» Aim of the exercise: Among the lines below, keep only those from the one containing "This screenshot has height=158, width=222." through the one containing "This screenshot has width=368, height=539.", and reproduce them exactly.

» Dataset records:
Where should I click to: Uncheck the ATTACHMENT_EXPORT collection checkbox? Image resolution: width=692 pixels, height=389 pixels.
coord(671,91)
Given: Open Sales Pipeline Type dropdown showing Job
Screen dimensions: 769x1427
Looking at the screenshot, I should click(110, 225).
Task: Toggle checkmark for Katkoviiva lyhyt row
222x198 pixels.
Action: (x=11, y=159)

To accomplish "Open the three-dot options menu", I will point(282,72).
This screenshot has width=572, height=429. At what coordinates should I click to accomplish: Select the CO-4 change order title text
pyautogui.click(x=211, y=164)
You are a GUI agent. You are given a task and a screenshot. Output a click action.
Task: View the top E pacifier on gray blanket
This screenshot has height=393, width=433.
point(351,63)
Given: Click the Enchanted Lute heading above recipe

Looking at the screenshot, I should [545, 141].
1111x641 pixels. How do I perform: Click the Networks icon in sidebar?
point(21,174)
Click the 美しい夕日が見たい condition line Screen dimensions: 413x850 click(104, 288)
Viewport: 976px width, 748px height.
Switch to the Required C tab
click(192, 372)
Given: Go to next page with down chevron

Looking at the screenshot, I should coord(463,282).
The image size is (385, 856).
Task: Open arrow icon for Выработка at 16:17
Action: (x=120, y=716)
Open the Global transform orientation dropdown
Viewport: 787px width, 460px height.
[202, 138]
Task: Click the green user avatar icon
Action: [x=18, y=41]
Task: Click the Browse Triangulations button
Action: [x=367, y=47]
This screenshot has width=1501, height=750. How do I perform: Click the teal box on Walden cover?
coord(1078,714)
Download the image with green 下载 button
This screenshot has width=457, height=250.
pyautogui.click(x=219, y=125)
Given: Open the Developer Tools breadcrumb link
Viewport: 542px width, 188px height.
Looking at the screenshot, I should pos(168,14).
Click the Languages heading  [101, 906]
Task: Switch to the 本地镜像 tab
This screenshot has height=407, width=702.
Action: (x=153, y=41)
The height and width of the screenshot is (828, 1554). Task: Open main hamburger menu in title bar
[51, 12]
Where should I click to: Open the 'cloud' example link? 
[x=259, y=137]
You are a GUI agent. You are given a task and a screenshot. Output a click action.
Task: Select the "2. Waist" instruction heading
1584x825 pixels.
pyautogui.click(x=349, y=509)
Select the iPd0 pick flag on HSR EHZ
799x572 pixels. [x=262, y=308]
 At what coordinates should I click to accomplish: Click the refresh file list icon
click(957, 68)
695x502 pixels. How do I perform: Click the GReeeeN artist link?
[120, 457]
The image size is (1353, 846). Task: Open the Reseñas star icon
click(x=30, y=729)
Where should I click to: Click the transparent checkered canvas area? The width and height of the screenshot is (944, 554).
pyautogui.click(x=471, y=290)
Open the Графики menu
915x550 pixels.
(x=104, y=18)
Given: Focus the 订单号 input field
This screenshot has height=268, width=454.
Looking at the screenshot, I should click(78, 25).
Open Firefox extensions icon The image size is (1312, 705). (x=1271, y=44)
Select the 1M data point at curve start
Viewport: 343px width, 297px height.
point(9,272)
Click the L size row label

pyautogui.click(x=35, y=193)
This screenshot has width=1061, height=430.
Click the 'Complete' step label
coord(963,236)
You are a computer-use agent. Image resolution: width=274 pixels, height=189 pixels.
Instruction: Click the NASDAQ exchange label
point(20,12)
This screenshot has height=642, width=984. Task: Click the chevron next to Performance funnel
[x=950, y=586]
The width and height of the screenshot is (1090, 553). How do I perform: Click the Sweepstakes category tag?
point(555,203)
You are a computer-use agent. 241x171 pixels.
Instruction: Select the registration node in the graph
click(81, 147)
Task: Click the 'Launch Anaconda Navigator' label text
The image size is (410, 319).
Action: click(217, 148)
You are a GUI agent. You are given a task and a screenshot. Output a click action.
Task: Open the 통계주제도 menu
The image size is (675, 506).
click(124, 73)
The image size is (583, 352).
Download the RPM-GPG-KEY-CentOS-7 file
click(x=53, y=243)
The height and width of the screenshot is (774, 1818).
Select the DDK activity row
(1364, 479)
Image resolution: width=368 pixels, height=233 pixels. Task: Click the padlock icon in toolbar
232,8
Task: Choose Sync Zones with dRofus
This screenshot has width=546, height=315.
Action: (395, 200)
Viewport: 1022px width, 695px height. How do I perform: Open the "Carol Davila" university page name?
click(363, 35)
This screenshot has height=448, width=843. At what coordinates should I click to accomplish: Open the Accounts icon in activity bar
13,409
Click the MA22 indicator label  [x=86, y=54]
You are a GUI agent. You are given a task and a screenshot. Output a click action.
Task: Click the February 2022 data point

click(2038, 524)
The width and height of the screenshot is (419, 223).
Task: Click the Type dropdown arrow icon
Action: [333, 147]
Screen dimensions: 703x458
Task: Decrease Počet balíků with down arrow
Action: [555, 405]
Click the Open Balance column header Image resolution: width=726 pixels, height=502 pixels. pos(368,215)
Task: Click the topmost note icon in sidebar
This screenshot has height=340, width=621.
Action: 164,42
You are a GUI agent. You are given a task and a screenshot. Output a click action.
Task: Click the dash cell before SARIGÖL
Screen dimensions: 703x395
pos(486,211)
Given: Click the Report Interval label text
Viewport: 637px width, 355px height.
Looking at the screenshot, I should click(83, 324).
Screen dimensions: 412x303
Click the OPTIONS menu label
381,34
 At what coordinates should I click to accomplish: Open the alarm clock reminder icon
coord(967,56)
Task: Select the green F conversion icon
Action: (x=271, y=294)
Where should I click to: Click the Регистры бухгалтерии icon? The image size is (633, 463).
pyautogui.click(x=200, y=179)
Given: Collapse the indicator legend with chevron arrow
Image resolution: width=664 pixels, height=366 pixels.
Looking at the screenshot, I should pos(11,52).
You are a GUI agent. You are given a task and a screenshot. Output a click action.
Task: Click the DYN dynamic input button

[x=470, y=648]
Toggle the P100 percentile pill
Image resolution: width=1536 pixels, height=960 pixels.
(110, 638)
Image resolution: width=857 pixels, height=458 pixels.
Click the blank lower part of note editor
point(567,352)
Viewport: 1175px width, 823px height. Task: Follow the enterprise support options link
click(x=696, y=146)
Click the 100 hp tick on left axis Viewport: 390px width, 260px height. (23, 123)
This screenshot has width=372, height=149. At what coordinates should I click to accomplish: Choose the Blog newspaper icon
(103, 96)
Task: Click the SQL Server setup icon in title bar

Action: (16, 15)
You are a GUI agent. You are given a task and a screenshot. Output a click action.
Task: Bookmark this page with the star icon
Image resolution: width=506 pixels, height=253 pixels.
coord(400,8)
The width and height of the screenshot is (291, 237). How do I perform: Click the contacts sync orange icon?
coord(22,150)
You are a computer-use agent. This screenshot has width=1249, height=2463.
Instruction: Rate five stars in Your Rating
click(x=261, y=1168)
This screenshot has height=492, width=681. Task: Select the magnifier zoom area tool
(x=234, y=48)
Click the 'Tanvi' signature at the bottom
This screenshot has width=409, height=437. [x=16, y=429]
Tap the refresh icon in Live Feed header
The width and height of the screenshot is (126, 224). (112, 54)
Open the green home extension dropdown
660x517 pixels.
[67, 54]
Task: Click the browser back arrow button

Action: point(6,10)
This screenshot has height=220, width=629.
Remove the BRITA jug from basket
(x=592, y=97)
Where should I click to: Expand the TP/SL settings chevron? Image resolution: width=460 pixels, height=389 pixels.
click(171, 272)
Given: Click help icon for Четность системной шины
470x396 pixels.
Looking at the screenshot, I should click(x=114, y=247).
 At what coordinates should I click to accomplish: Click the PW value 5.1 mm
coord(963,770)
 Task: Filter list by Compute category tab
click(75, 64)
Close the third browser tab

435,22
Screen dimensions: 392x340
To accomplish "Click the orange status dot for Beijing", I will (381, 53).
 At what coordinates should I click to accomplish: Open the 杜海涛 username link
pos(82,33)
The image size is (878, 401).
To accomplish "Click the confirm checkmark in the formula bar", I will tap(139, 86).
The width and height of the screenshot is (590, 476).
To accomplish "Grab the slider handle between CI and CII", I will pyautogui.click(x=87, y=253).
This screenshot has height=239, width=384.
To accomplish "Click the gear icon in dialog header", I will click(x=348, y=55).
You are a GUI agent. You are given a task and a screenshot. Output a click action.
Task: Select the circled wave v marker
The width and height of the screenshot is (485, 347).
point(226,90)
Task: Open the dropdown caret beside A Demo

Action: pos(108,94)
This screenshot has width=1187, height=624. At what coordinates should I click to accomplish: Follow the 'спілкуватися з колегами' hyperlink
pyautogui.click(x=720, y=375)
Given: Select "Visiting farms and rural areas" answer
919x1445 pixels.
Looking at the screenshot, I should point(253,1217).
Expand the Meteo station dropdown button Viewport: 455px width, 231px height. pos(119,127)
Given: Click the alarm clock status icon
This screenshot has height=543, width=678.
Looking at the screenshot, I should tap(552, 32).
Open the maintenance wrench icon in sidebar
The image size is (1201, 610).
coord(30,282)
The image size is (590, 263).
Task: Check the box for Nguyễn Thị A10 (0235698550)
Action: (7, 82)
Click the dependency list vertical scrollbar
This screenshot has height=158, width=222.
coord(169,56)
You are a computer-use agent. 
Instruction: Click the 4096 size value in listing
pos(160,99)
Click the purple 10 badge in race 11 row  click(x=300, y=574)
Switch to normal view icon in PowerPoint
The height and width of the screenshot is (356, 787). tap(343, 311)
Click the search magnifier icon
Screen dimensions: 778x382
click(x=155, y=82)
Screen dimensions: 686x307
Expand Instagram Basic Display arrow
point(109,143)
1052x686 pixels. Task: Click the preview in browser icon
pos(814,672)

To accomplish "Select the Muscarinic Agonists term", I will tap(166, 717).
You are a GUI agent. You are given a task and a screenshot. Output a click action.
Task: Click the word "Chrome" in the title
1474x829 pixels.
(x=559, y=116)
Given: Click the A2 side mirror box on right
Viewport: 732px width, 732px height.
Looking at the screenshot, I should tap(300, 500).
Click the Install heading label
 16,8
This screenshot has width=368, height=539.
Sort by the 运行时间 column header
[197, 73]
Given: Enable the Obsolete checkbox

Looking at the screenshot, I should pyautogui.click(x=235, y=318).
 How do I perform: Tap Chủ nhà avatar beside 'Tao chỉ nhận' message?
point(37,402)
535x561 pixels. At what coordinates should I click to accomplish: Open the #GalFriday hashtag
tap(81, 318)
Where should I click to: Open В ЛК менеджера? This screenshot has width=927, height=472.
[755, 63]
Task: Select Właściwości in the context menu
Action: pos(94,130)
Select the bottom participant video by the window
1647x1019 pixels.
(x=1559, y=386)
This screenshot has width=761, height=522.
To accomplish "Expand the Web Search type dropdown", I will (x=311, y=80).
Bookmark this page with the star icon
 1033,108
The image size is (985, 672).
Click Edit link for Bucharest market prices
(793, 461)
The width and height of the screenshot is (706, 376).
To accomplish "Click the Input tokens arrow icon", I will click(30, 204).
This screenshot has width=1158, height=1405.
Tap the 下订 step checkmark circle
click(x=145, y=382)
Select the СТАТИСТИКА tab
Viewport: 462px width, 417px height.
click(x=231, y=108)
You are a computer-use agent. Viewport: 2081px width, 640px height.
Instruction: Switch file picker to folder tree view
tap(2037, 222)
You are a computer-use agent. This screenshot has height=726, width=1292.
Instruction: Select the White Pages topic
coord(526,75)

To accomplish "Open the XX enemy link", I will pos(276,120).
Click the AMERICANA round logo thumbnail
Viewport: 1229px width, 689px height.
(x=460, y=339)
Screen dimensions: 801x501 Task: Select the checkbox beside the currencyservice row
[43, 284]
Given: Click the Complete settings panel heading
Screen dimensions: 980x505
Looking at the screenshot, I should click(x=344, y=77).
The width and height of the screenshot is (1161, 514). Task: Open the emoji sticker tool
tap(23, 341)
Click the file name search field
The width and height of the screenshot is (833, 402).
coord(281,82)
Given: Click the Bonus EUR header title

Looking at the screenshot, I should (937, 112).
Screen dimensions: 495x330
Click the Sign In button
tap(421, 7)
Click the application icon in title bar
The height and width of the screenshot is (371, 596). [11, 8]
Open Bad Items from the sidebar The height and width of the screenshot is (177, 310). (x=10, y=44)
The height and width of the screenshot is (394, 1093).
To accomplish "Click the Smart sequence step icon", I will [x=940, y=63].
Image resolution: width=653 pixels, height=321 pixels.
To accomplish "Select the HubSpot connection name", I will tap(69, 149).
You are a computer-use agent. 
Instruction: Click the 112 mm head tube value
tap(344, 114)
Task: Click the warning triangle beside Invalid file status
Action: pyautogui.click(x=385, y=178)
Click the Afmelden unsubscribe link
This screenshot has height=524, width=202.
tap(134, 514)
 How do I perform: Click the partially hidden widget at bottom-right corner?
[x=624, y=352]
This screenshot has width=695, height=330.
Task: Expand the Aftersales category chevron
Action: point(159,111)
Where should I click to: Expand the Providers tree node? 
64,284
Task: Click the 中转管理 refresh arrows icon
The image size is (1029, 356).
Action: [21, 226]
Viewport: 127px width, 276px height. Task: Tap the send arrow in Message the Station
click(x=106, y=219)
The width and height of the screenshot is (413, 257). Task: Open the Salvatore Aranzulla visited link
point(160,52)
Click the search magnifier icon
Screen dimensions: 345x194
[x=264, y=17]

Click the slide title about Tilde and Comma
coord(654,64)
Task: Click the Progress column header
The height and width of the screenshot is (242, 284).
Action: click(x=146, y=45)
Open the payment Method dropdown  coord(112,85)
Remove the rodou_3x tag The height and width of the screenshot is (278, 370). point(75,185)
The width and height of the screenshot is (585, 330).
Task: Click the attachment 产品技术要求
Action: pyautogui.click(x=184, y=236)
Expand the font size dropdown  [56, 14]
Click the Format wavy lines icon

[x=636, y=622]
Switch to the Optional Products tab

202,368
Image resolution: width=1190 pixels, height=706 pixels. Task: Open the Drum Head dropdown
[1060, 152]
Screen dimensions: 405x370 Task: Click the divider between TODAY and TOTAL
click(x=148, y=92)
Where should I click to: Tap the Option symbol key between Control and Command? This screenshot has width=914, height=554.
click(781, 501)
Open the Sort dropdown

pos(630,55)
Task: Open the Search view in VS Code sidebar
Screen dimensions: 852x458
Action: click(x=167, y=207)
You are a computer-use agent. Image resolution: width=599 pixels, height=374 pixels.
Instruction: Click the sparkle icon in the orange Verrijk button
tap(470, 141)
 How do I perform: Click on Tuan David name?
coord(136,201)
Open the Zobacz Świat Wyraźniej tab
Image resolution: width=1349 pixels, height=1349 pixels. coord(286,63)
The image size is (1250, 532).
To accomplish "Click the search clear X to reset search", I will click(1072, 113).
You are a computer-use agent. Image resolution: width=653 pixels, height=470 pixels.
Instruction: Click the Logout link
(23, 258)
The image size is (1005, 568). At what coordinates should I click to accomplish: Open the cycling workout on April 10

» Answer box:
This screenshot has height=158, width=222.
coord(169,56)
You are a computer-use agent. 
Instruction: Click the 4096 size value in listing
pos(160,99)
Click the purple 10 badge in race 11 row  click(x=300, y=574)
Switch to normal view icon in PowerPoint
The height and width of the screenshot is (356, 787). tap(343, 311)
Click the search magnifier icon
Screen dimensions: 778x382
click(x=155, y=82)
Screen dimensions: 686x307
Expand Instagram Basic Display arrow
point(109,143)
1052x686 pixels. Task: Click the preview in browser icon
pos(814,672)

To accomplish "Select the Muscarinic Agonists term", I will tap(166, 717).
You are a GUI agent. You are given a task and a screenshot. Output a click action.
Task: Click the word "Chrome" in the title
1474x829 pixels.
(x=559, y=116)
Given: Click the A2 side mirror box on right
Viewport: 732px width, 732px height.
Looking at the screenshot, I should tap(300, 500).
Click the Install heading label
 16,8
This screenshot has width=368, height=539.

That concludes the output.